Other common designations for robo-advisors include "automated investment advisor," "automated investment management," and "digital advice platforms." Regardless of the name, they all refer to fintech (financial technology) applications for investment management.
As of December 2022, the largest robo-advisor by assets under management was Vanguard Digital Advisor, with $140.7 billion.
The majority of robo-advisors utilize modern portfolio theory (or some variant) to build passive, indexed portfolios for their users.
Once portfolios are established, robo-advisors continue to monitor them to ensure that the optimal asset class weightings are maintained, even after market moves. Robo-advisors achieve this by using rebalancing bands.
Every asset class, or individual security, is given a target weight and a corresponding tolerance range. For example, an allocation strategy might include the requirement to hold 30% in emerging market equities, 30% in domestic blue chips, and 40% in government bonds with a corridor of ±5% for each asset class.
The use of rebalancing bands means that, given the ±5% corridor, emerging market and domestic blue-chip holdings can fluctuate between 25% and 35%. Government bonds can fluctuate between 35% and 45%. When the weight of a holding moves outside of the allowable band, the entire portfolio is rebalanced to reflect the initial target composition.
In the past, this type of rebalancing was frowned upon because it was time-consuming and generated transaction fees. However, low-fee robo-advisors are designed to handle rebalancing automatically.
Another type of rebalancing commonly found with robo-advisors—and which is made cost-effective through algorithms—is tax-loss harvesting. Tax-loss harvesting is a strategy that involves selling securities at a loss to offset a capital gains tax liability in a similar security.

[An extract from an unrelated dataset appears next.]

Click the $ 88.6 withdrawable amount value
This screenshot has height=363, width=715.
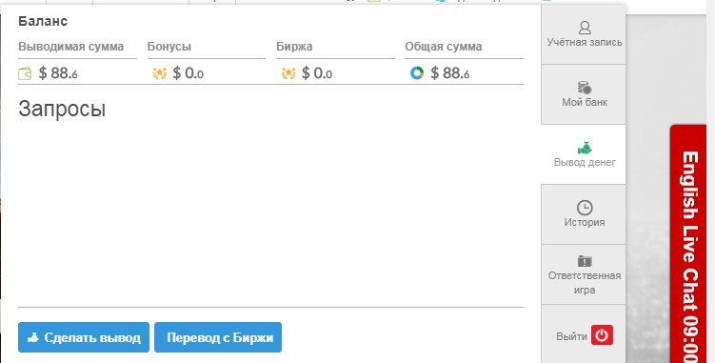58,73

This strategy is typically employed to limit the recognition of short-term capital gains. Robo-advisors do this by maintaining two or more stable exchange-traded funds (ETFs) for each asset class. So, if the S&P 500 ETF loses value, a robo-advisor will automatically sell it to lock in a capital loss; simultaneously, it buys a different S&P 500 ETF.

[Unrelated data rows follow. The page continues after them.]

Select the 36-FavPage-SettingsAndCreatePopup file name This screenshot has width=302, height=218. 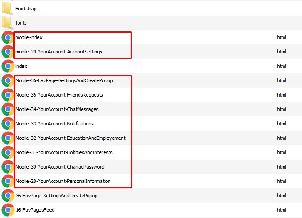[56, 196]
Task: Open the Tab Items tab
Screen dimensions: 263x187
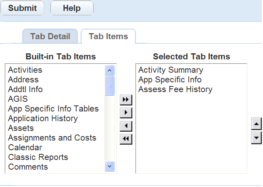Action: 108,36
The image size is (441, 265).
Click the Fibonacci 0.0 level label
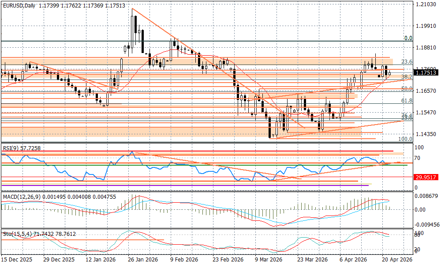(408, 38)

Make sure your robo-advisor is programmed to select ETFs appropriately so that you avoid wash sale violations.
Benefits of Robo-Advisors
The advent of robo-advisors has broken down some of the traditional barriers between the financial services world and average consumers. Because of these online platforms, sound financial planning is now accessible to everyone, not just high-net-worth individuals.
- Robo-advisors are low-cost alternatives to traditional advisors. By eliminating human labor, online platforms can offer the same services at a fraction of the cost.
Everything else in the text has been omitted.